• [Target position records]
........

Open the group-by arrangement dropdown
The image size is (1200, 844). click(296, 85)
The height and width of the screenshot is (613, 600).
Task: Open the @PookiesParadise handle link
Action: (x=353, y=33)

........

List each line of the items above that contains the string "Open".

• [ANSWER TO THE EXERCISE]
Open the group-by arrangement dropdown
Task: Open the @PookiesParadise handle link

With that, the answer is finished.